But the idea of a philosophy of rhetoric should not be reduced to this one tradition. There is a fundamental complication in the initial separation of philosophy from rhetoric which arises with the recognition that persuasion is a mode of human existence. Early statements of this recognition are found in Isocrates and, later, in Italian humanism (see Grassi). More importantly, recent work on the relationship between rhetoric and philosophy shows that, once persuasion is acknowledged as an ontological fact, it becomes more difficult to circumscribe rhetoric as an object of philosophical inquiry; that is, persuasion interjects itself into all inquiry, including the epistemic purity of philosophical inquiry. The history of the philosophy of rhetoric, then, can be read as attempts to manage the tension between the need for a philosophical grounding of rhetoric and the recognition that persuasion is a basic feature of human existence.
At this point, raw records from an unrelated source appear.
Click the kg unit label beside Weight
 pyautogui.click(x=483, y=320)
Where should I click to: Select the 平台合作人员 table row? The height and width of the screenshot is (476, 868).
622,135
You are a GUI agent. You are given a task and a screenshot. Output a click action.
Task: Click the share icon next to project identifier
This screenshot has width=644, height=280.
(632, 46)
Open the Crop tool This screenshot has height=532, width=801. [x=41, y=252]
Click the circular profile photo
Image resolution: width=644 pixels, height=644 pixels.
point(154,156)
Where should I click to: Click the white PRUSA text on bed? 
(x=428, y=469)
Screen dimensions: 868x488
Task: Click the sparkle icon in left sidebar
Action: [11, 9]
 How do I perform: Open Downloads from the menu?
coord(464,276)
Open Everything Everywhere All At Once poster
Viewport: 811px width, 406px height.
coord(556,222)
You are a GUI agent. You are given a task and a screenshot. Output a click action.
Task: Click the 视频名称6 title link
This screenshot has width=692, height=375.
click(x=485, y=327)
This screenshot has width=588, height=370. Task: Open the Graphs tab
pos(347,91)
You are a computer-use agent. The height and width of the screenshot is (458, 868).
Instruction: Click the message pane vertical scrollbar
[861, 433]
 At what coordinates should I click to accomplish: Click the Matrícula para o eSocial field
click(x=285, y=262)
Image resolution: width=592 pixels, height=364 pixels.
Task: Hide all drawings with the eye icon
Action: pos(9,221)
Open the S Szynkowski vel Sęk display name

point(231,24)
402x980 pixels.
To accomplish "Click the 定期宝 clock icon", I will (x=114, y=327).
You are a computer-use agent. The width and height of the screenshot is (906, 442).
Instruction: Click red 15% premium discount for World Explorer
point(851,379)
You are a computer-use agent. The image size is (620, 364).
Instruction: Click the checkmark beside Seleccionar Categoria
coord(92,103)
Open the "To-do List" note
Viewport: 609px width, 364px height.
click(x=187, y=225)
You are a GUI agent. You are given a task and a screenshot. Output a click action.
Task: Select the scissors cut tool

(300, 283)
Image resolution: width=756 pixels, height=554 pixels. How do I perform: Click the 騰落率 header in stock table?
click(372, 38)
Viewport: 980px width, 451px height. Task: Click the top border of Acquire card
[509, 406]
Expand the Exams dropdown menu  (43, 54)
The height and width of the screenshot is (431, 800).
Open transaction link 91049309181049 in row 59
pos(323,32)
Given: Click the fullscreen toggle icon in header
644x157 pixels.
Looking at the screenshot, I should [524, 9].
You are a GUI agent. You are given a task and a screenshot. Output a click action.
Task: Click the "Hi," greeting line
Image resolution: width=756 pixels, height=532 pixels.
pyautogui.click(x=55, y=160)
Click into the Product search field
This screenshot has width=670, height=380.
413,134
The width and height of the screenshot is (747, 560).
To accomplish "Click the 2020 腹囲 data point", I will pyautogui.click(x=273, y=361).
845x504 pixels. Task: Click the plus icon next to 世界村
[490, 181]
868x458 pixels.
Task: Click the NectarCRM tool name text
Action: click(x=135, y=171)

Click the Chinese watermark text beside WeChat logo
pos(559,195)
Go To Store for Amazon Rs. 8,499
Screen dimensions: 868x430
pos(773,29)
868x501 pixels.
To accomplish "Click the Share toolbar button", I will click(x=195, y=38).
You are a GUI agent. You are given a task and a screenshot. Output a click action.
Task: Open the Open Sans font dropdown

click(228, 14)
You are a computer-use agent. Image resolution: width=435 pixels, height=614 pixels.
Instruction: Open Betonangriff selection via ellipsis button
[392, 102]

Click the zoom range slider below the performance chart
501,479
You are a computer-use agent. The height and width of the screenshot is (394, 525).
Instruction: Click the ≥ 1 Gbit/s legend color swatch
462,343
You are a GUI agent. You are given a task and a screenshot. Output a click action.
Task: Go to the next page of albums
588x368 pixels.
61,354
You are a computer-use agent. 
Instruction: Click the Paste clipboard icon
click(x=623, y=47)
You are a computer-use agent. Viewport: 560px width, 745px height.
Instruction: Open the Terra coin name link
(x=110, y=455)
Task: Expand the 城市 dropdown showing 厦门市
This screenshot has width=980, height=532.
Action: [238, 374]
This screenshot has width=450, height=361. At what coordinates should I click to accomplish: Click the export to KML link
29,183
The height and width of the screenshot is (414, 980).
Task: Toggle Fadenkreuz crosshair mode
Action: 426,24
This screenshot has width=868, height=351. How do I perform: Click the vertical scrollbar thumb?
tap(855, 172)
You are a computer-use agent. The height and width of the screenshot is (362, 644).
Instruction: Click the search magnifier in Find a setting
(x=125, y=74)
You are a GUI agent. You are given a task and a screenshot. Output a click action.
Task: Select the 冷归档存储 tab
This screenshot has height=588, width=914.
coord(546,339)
In traditional philosophies of rhetoric, this tension is managed by ignoring the ontological status of persuasion; but in more recent inquiries, the ontological premise leads to a rethinking of both philosophical inquiry and rhetoric.

Traditional Philosophies of Rhetoric

Traditional philosophies of rhetoric are characterized by an attempt to provide a psychological account of persuasion. The basic features of such an account were established in Plato's Phaedrus. As in the Gorgias, Socrates objects to rhetorical practices that produce only opinion in the minds of an audience; but in this dialogue, he acknowledges the possibility of a type of persuasion that produces true knowledge in the audience. Yet this type of persuasion, Socrates warns, also requires a real art of rhetoric, that is, a rhetoric grounded in a rational explanation of how language affects the mind (psuchê). The requirements of this art, he explains, are similar to the Hippocratic art of healing. Just as the doctor must acquire knowledge of the whole body and knowledge of those things that can affect the body, the rhetor should acquire knowledge of the whole mind and those things that can affect the mind. Moreover, just as the doctor's knowledge allows a classification of kinds of bodies and kinds of diseases, the rhetor's knowledge should result in a classification of the kinds of mind and an understanding of how certain rhetorical techniques affect each kind of mind (269e-272c). This model of an art based on the classification of psychological states is more fully developed in Aristotle's "Art" of Rhetoric, especially Book II.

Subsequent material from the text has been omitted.